◆ PROMPT
Somewhere below are a line with "Click the Motion field label" and a later line with "You are a computer-use agent. This". Output exactly those lines and all lines between them.

◆ DATASET EXCERPTS

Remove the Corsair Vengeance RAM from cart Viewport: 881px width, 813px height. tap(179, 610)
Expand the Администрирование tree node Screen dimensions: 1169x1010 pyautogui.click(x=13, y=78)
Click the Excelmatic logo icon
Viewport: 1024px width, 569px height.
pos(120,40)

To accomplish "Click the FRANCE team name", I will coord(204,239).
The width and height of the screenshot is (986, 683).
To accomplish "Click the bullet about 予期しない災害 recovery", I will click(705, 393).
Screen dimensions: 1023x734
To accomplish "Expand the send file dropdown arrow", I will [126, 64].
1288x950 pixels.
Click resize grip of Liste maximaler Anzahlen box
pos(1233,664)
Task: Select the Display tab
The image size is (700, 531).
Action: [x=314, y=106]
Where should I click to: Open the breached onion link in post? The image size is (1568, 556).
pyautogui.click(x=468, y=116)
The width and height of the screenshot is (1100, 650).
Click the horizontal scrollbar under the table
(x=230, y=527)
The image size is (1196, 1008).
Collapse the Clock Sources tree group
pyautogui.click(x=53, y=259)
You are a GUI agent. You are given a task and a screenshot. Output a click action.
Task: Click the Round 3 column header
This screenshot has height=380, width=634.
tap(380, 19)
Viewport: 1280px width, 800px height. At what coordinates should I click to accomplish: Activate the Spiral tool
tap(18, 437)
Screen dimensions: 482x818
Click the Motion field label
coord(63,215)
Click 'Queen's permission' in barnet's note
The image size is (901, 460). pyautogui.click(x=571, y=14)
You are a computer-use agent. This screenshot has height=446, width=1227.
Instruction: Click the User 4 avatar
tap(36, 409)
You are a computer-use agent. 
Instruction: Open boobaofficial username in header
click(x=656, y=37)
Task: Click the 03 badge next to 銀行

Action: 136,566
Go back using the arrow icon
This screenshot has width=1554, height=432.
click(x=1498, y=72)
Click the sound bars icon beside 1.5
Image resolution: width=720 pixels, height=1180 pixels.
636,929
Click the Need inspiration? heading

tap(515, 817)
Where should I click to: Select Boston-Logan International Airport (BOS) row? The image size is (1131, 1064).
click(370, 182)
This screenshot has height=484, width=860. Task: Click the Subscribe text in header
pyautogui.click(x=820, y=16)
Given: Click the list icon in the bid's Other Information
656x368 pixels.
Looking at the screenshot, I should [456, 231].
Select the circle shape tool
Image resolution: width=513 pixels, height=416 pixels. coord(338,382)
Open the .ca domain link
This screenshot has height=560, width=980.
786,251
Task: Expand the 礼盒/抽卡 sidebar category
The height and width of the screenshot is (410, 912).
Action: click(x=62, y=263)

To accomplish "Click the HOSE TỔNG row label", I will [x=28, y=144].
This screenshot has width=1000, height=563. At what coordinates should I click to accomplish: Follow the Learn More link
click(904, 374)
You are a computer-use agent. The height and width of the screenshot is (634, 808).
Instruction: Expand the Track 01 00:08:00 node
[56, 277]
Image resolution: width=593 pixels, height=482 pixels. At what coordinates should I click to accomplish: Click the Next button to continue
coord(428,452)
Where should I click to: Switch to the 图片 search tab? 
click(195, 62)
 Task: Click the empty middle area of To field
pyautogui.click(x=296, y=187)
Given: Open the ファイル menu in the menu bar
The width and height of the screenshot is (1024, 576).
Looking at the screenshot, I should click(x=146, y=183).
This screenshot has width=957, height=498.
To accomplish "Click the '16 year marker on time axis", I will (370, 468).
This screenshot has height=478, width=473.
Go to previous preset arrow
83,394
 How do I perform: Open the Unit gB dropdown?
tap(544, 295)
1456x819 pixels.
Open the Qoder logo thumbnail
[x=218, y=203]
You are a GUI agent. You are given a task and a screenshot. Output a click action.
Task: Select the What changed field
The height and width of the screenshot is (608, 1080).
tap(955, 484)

◆ ANSWER TO THIS EXERCISE
Click the Motion field label
coord(63,215)
Click 'Queen's permission' in barnet's note
The image size is (901, 460). pyautogui.click(x=571, y=14)
You are a computer-use agent. This screenshot has height=446, width=1227.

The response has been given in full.